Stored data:
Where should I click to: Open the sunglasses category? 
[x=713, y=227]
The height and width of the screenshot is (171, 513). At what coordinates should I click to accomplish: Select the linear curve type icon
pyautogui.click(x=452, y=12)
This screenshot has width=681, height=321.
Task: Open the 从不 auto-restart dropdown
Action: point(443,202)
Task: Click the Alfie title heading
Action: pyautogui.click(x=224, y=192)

• About this exercise
Could you retype every record above exactly as written?

• Exercise result
Where should I click to: Open the sunglasses category? 
[x=713, y=227]
The height and width of the screenshot is (171, 513). At what coordinates should I click to accomplish: Select the linear curve type icon
pyautogui.click(x=452, y=12)
This screenshot has width=681, height=321.
Task: Open the 从不 auto-restart dropdown
Action: point(443,202)
Task: Click the Alfie title heading
Action: pyautogui.click(x=224, y=192)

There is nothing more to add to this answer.